10 June 2003
SECURITY COUNCIL URGED TO ENSURE GREATER PARTICIPATION OF WOMEN IN PEACE EFFORTS
NEW YORK, 6 June (UN Department of Economic and Social Affairs) —- In a briefing note to the Security Council released yesterday in preparation for its upcoming missions to Africa, Angela King, Special Adviser of the Secretary-General on Gender Issues and Advancement of Women, reminded the Security Council of its commitment to put women and girls at the centre of peace efforts and indicated concrete steps to be taken by the two missions to ensure a greater participation of women in the peace processes in these regions. Two Security Council missions are scheduled to travel to West Africa and to the Great Lakes region later this month.
According to the briefing note, prepared in cooperation with an Inter-agency Task Force on Women, Peace and Security, “women and girls have been plagued with violence, loss of loved ones, destruction of communities and untold hardship in these regions riddled by internal conflict and war”. The use of rape as an act of war, acts of violence, trafficking and forced displacement and massacres targeting women are detailed in the briefing note, which goes on to say: “While women and girls bear the brunt of the devastation, they have laboured hard to provide for their families, tried to rebuild communities and contributed to peace processes”.
The note sent to the Council highlights the use of rape as a weapon of war, particularly in the Democratic Republic of the Congo. Upon returning from her recent trip to the region, United Nations Deputy Emergency Coordinator Carolyn McAskie reported a disturbingly high number of mass rapes and brutal atrocities against women and girls “as young as two years old” in the eastern Democratic Republic of the Congo.
In her note, Ms. King addresses several practical recommendations and outlines benchmarks on gender issues for the Council to review throughout its assignment and specifically when meeting with representatives of women’s organizations. The benchmarks the Council is encouraged to look for include: the impact of the conflict on women and girls; equal participation of men and women in consultations; training and capacity-building programmes; programmes to prevent and respond to violence; abuse and exploitation against women and girls, including programmes on HIV/AIDS; mechanisms for gender-sensitive redress for victims of armed conflict; and the role of women’s human rights issues in reconstruction and nation building.
The note also provides members of the Security Council with country-specific gender issues, such as acts of gender-based violence, displacement and massacres, participation of women in peace negotiations, as well as humanitarian and protection concerns. Names and addresses of women’s organizations that Council members could meet in each country are also provided.

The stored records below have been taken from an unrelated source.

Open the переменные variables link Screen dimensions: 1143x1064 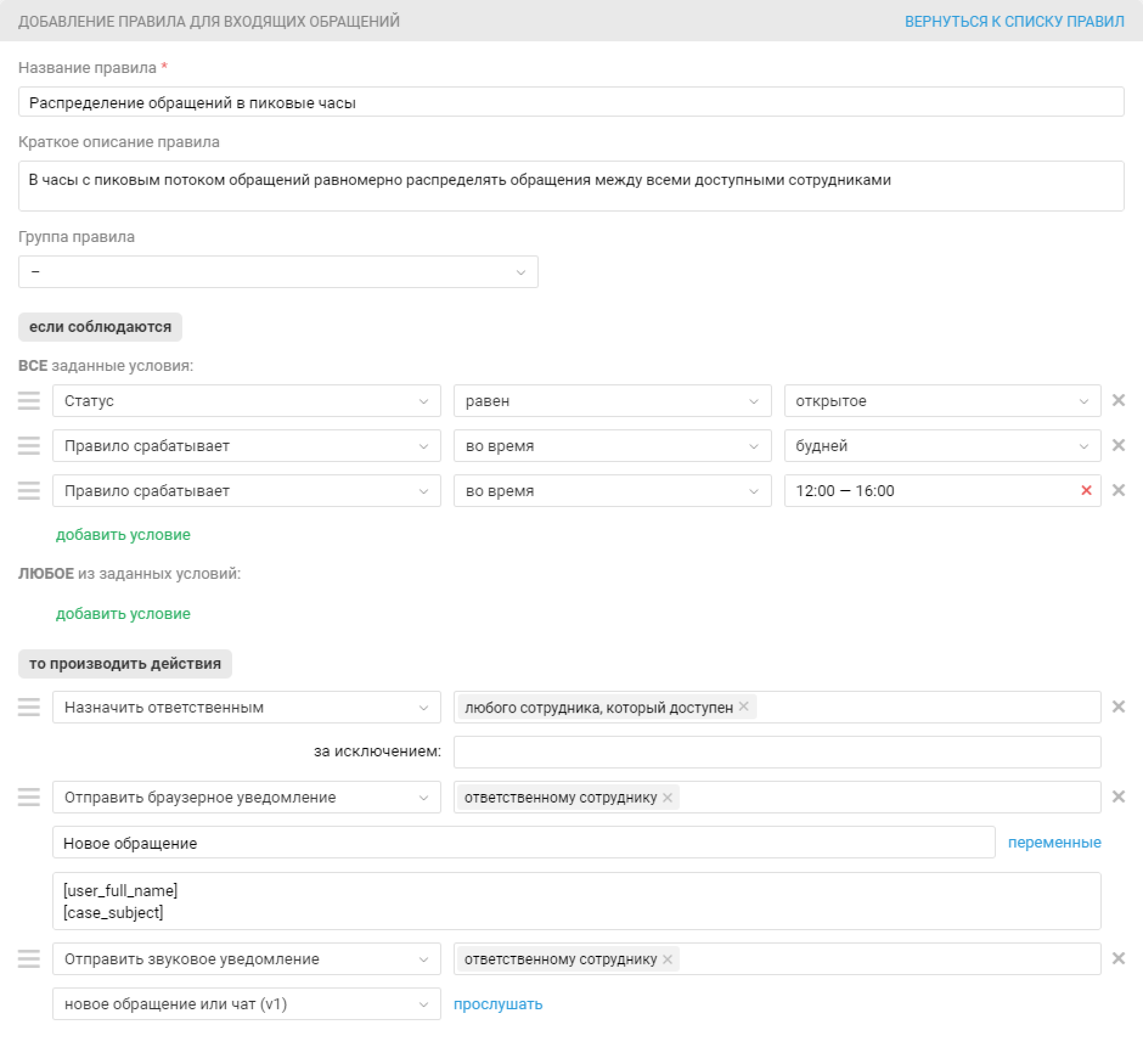click(x=1054, y=842)
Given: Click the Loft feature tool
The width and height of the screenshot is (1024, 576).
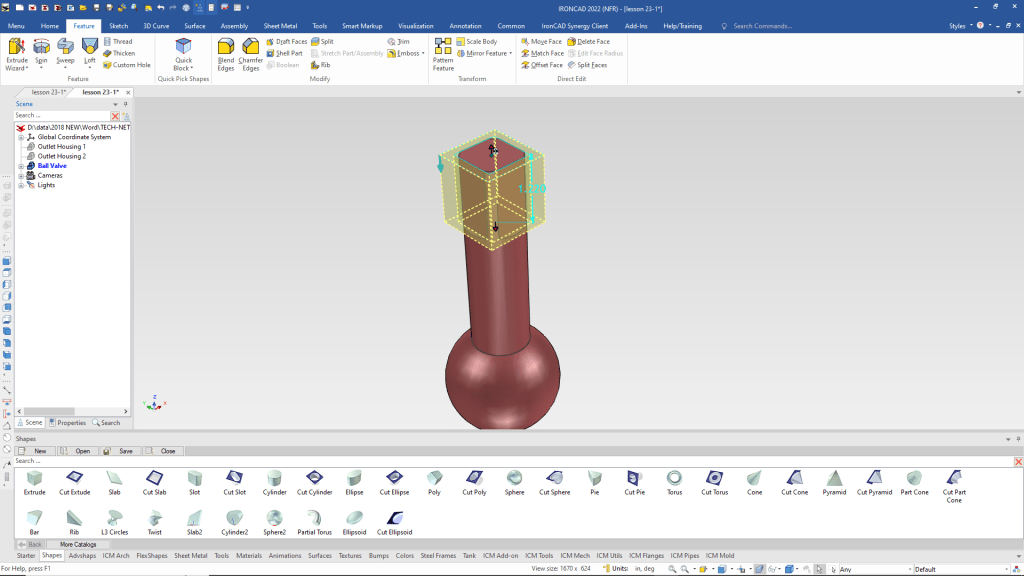Looking at the screenshot, I should (90, 51).
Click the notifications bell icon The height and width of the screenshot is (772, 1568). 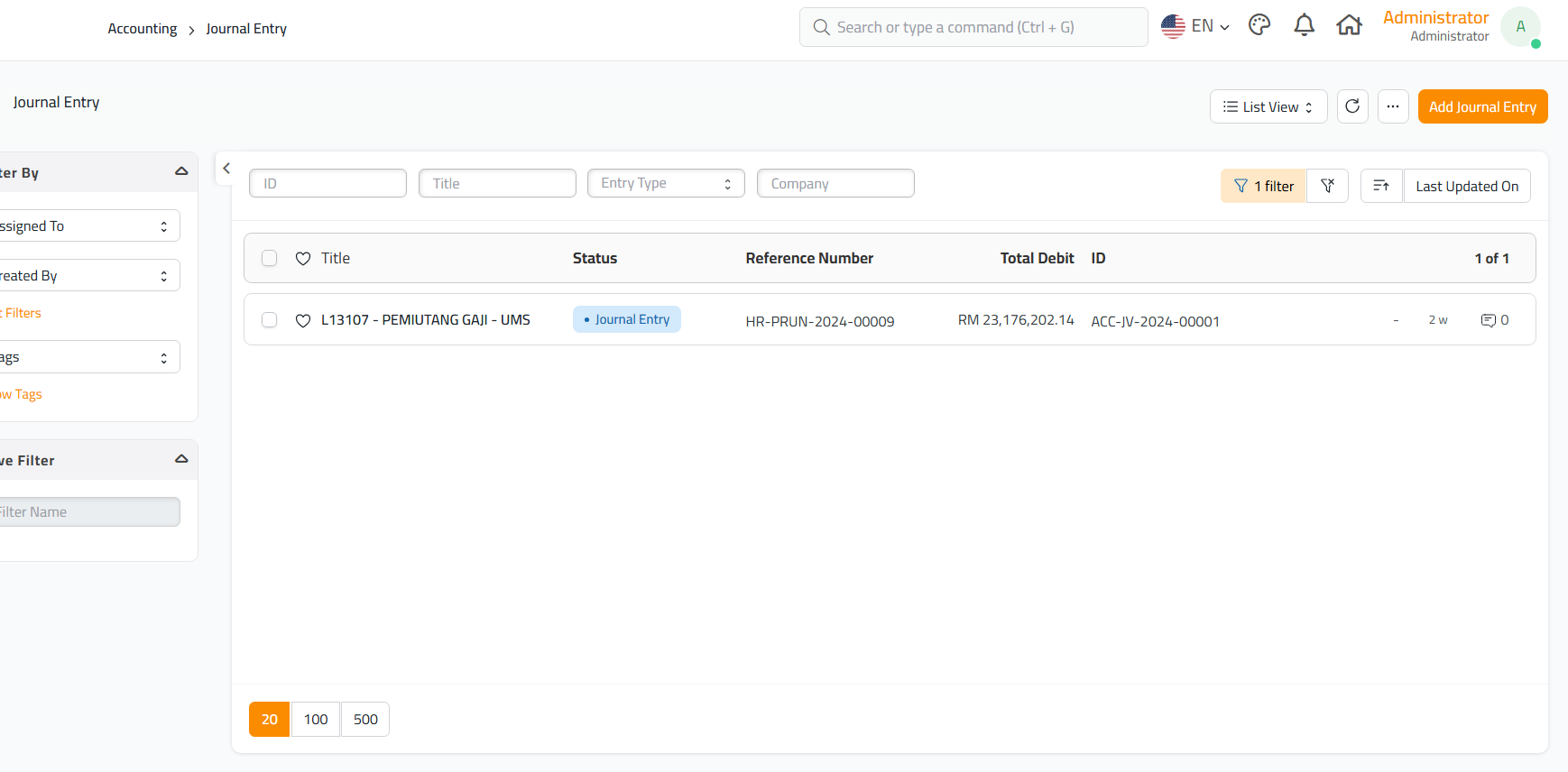1304,25
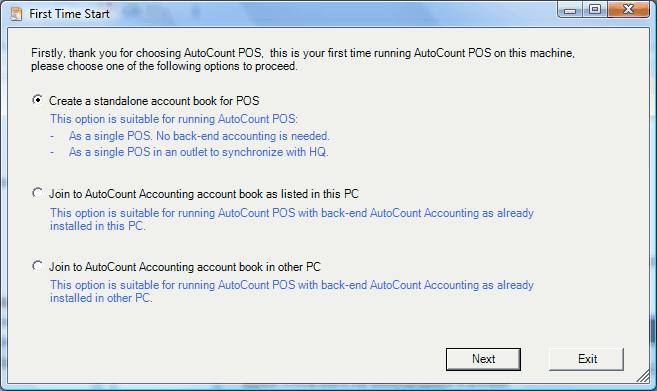Click the resize grip in the dialog corner

coord(643,376)

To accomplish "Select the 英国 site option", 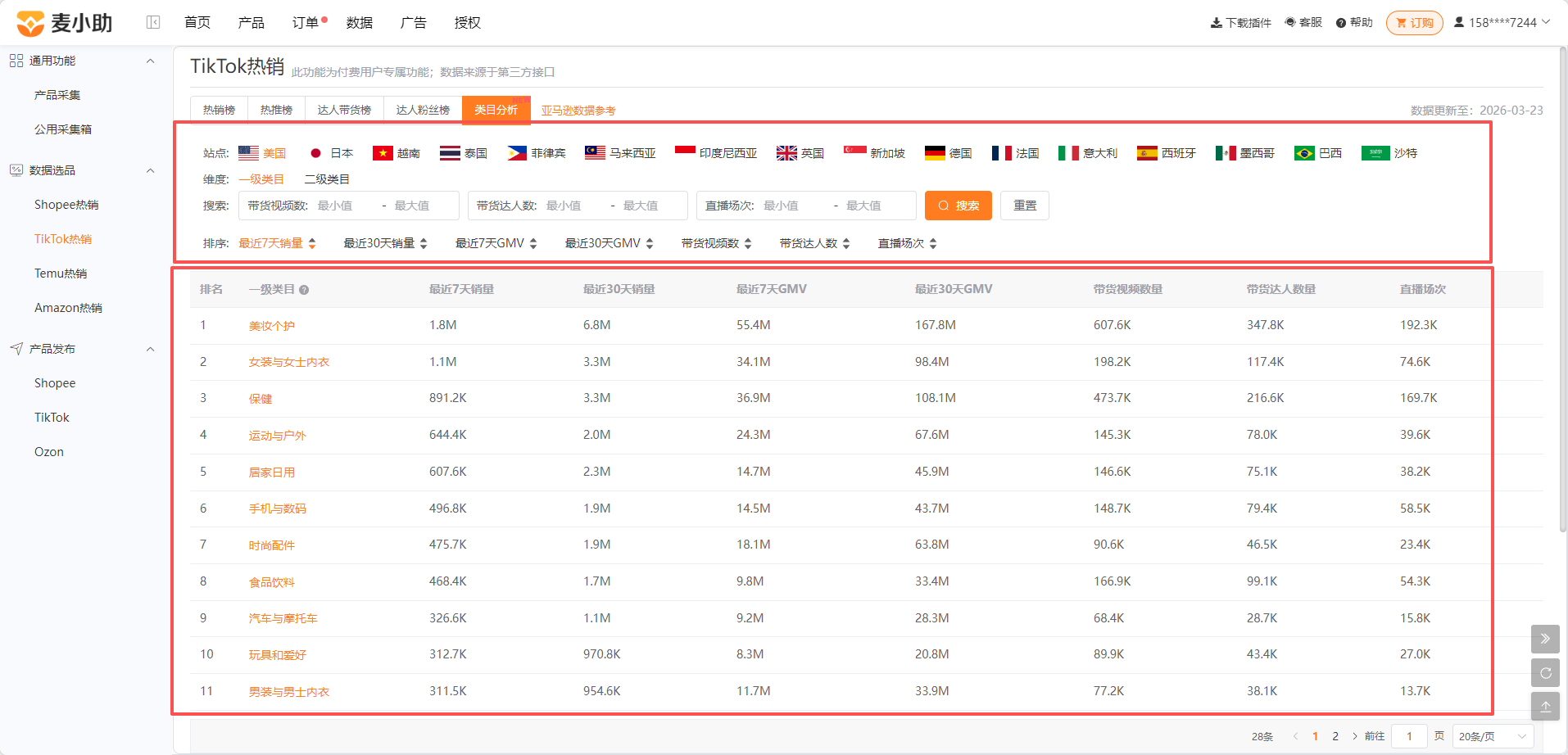I will tap(800, 153).
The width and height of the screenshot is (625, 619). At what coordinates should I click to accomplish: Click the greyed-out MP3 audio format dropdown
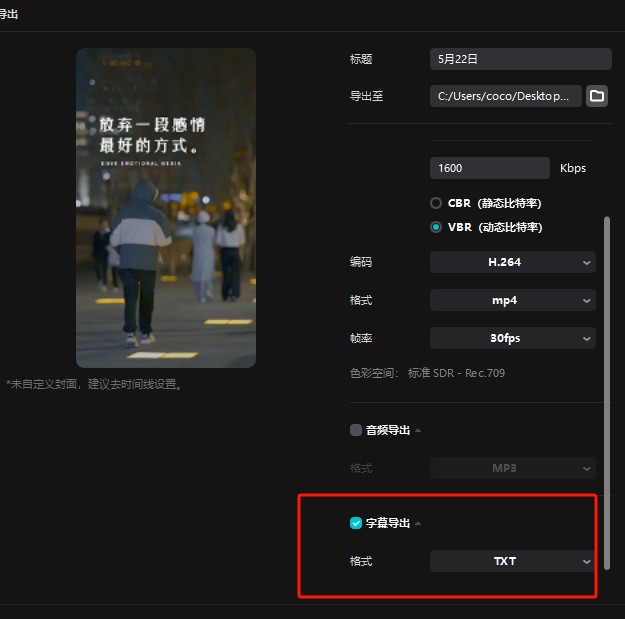(512, 468)
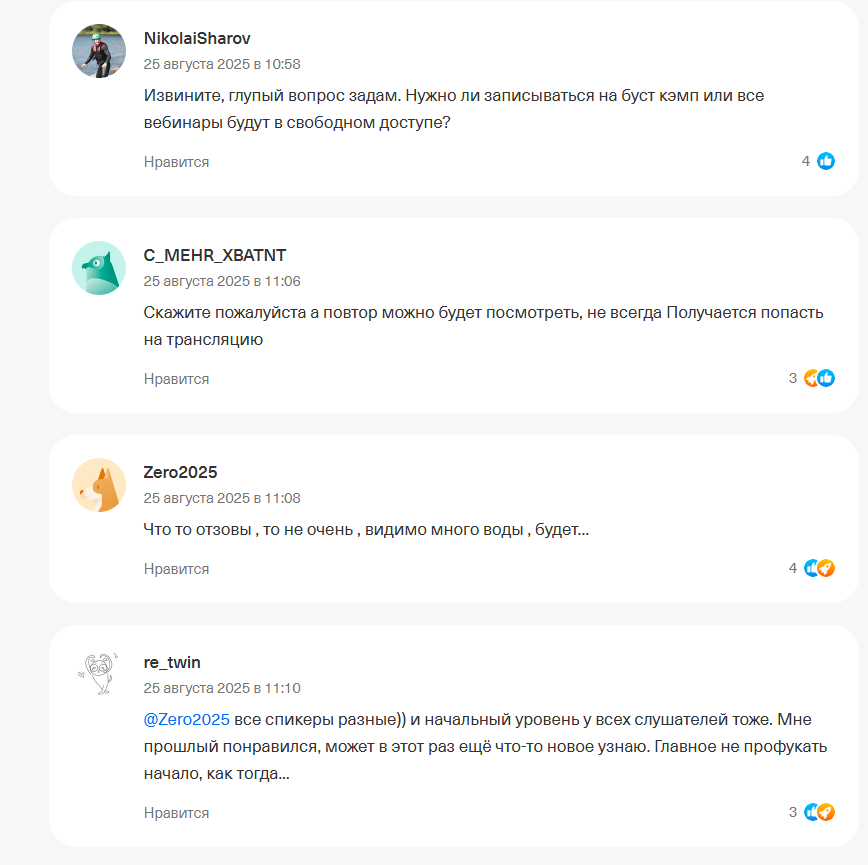Viewport: 868px width, 865px height.
Task: Click the reaction count "3" on re_twin's comment
Action: point(794,811)
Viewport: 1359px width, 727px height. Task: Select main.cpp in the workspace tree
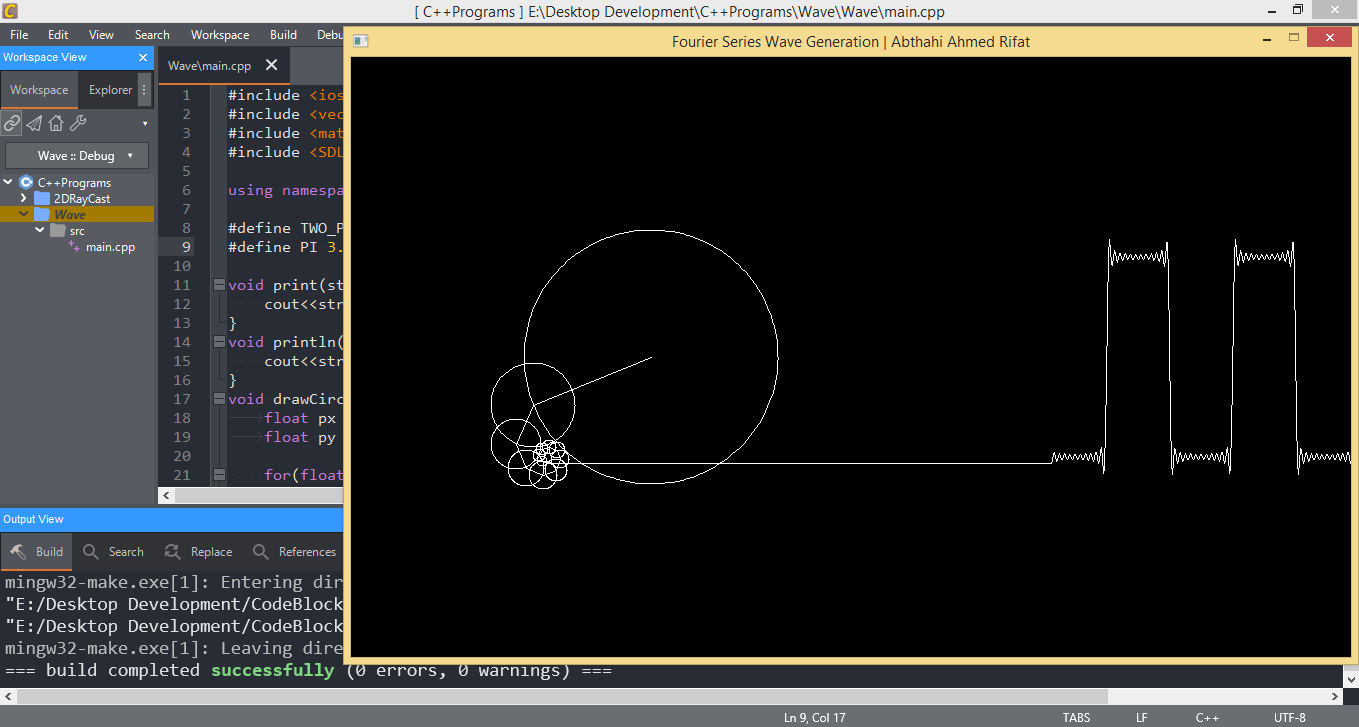click(109, 247)

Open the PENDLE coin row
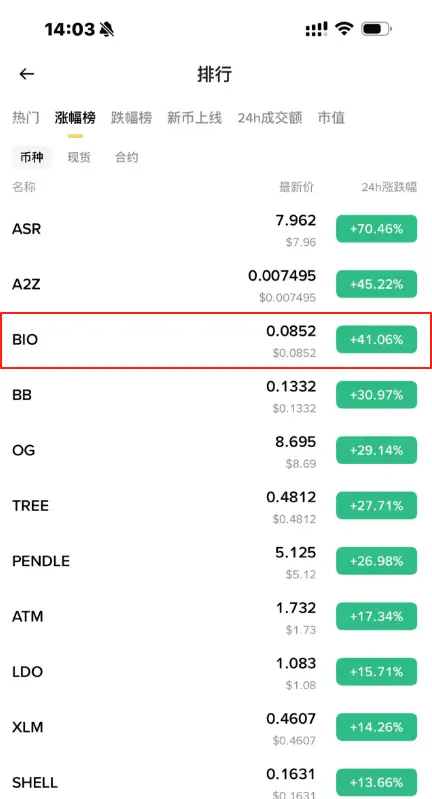tap(216, 562)
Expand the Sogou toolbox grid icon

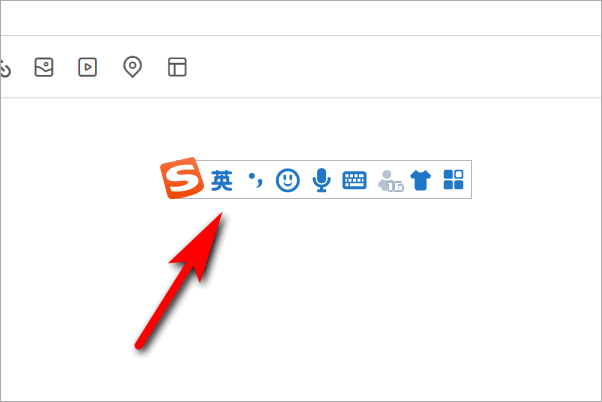453,180
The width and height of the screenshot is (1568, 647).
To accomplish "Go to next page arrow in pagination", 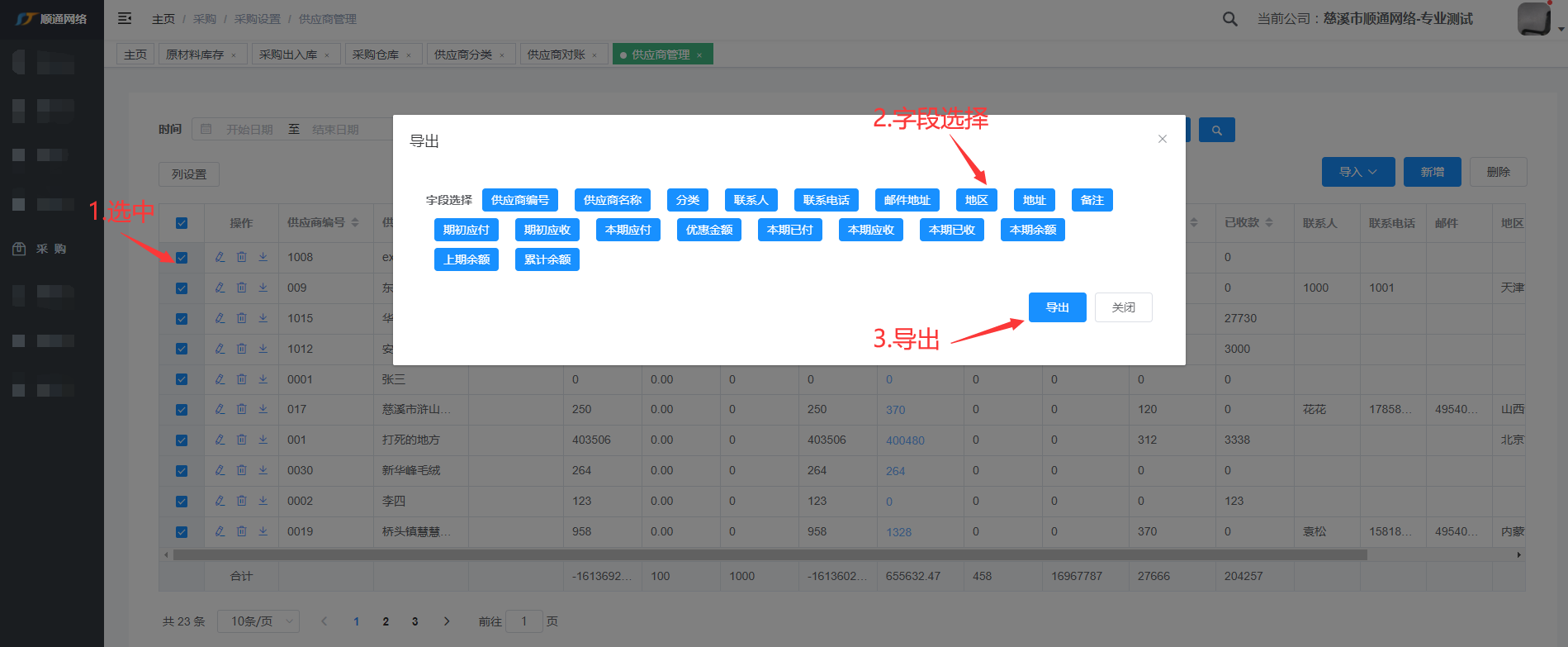I will coord(447,621).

Security Council resolution 1325 on women, peace and security, adopted in October 2000, calls on “all actors, when negotiating and implementing peace agreements, to adopt a gender perspective”. Specifically, it points out the importance of meeting the special needs of women and girls during repatriation, resettlement, rehabilitation, reintegration and post-conflict reconstruction; supporting local women’s peace initiatives; and ensuring the protection of human rights of women and girls, particularly as they relate to the constitution, the electoral system, the police and the judiciary. The resolution further urges an expanded role for women in United Nations field operations, especially among the military, police, human rights and humanitarian personnel.
Recognizing “the vital role of women in promoting peace”, the Council in its Presidential Statement of 31 October 2002 (document S/PRST/2002/32), had undertaken to “integrate gender perspectives into the terms of reference of its visits and missions to countries and regions in conflict” and had requested the Secretary-General “to include gender specialists in the teams”.
In a report to the Security Council last year on the issue of women, peace and security, United Nations Secretary-General Kofi Annan had called for stronger measures to integrate women in all steps of peacekeeping, peacemaking and peace building, including humanitarian operations, reconstruction, rehabilitation, disarmament and reintegration programmes. Women and girls must have a greater role in peace processes and must be brought to the negotiating table more systematically, the Secretary-General said in his report.